Tous deux sourirent en observant l’envol d’une nouvelle colonie d’oiseaux parmi lesquels se distinguaient quelques courlis cendrés reconnaissables à leur long bec courbé.

Frédéric avait rejoint Michel à la barre et ce dernier entonna le refrain de la chanson du Bassin :

[1]Oui ! Le Bassin est sans rival au monde,

Quand on le voit, on oublie ses chagrins,

Quel bonheur, quand on glisse sur l'onde,

En chantant ce gai refrain !

Nous respirons un air pur qui nous grise,

Et quand sur l'eau, joyeux, nous naviguons,

Nous comprenons ce que chante la brise.

Quel bijou, le bassin d'Arcachon.

 

Une heure plus tard, le catamaran accosta dans le port.

— Frédéric, viens jeter un œil sur mon vieux loup de mer. Il est arrimé plus loin.

Ils descendirent tous du catamaran pour se rendre à l’autre bateau. Sabrina nota le teint encore plus hâlé de Manuel. Sa peau avait une belle couleur pain d’épice. Cela lui rappela le chocolat et les baisers qu’ils avaient échangés. Une rougeur lui monta aux joues.

 

Les journées suivantes s’organisèrent autour des ateliers préparés par Mario à l’attention de Frédéric et des excursions dans la nature où Manuel, Sabrina et le jeune apprenti vadrouillaient ensemble.

Par une belle matinée, ils optèrent pour un tour à bicyclette à l’intérieur de la ville. Sabrina partit au-devant des deux hommes, pédalant à toute allure.

L’architecture des demeures familiales présentait des styles différents où prédominait un soupçon des années trente agrémenté d’un passé colonial. Toutes les habitations charmaient avec leurs belvédères, avant-corps et autres vérandas. Ce débordement en plein air prolongeait la joie de vivre.
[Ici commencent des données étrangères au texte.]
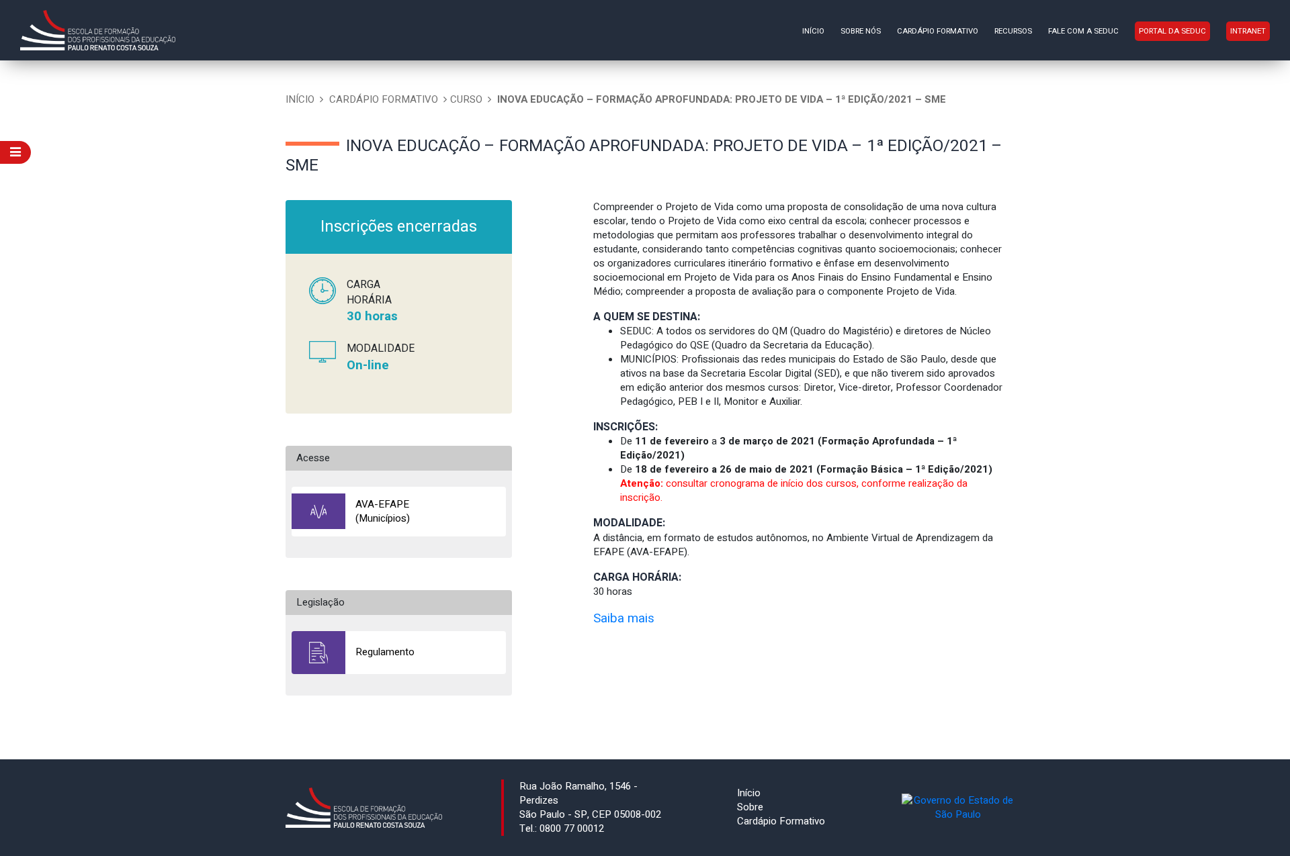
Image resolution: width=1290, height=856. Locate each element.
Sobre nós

Le soleil transpirait dans les méandres des barreaux en bois des balcons, chatoyait en des arabesques à travers les carreaux des bow-windows pour réchauffer le cœur des maisons et celui de ses heureux propriétaires.

Sabrina ralentit sa course pour se laisser emporter par la magie des couleurs, les formes dépaysantes et les noms évocateurs des résidences aux mille facettes. Aurait-elle un jour la chance de vivre dans une maison de ce genre ? Elle eut la vision d’une ribambelle d’enfants courant à travers toutes les pièces… Un foyer… Pour cela, il faudrait un homme sur qui compter.
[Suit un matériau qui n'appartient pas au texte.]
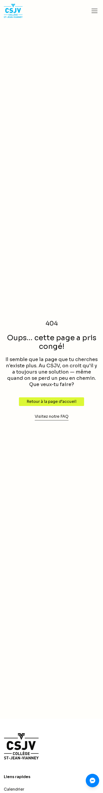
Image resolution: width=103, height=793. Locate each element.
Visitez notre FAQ (52, 416)
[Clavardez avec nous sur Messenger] (92, 780)
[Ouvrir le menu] (94, 11)
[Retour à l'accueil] (51, 746)
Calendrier (14, 789)
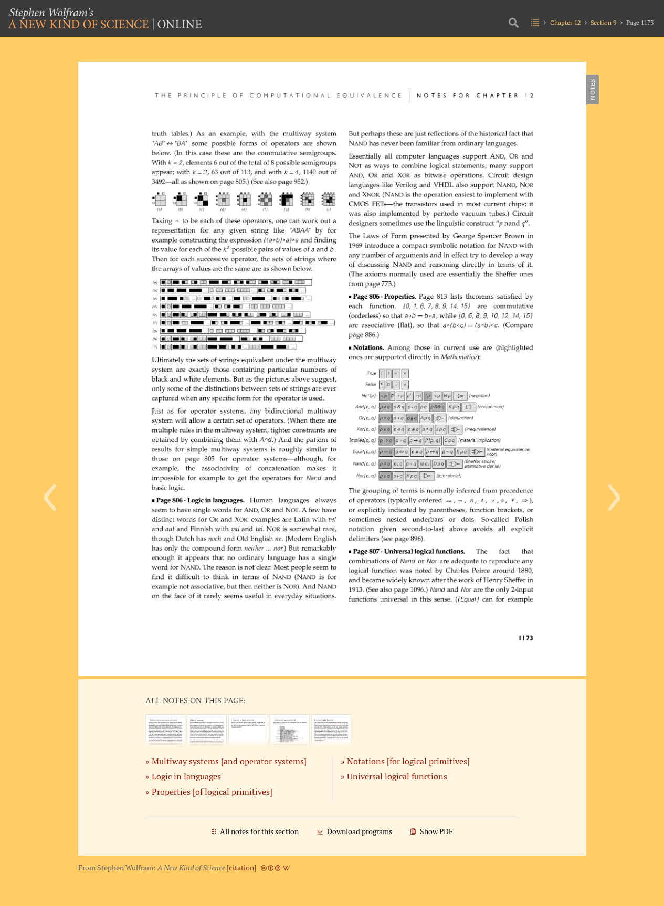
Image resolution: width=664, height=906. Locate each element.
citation (241, 867)
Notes (592, 89)
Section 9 (603, 22)
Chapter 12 (565, 22)
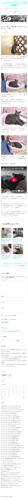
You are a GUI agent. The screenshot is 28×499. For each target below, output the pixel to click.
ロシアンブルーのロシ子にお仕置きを (9, 422)
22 (1, 393)
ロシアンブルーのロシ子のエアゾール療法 (10, 431)
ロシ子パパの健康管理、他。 (7, 469)
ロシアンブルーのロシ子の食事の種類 (9, 456)
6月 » (24, 397)
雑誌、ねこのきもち (5, 487)
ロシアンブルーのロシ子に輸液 (8, 425)
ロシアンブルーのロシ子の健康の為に (9, 438)
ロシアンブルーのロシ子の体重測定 (9, 436)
À cette idée, son visage s’assombrit.

 

Le lendemain, elle participa à un des ateliers du père de Luis. Avec Frédéric et quelques jeunes filles qui séjournaient provisoirement chez Mario, ils récoltèrent les légumes du jardin. Ils en avaient rempli un nombre impressionnant de cartons pour les distribuer ensuite aux personnes dans le besoin. À l’intérieur du cellier, Sabrina, avec deux autres jeunes filles, s’occupait de sortir les caisses empilées. Une chaîne de mains acheminait ensuite les légumes jusqu’à un comptoir Restaurant du Cœur improvisé devant la maison où se présentaient les nécessiteux.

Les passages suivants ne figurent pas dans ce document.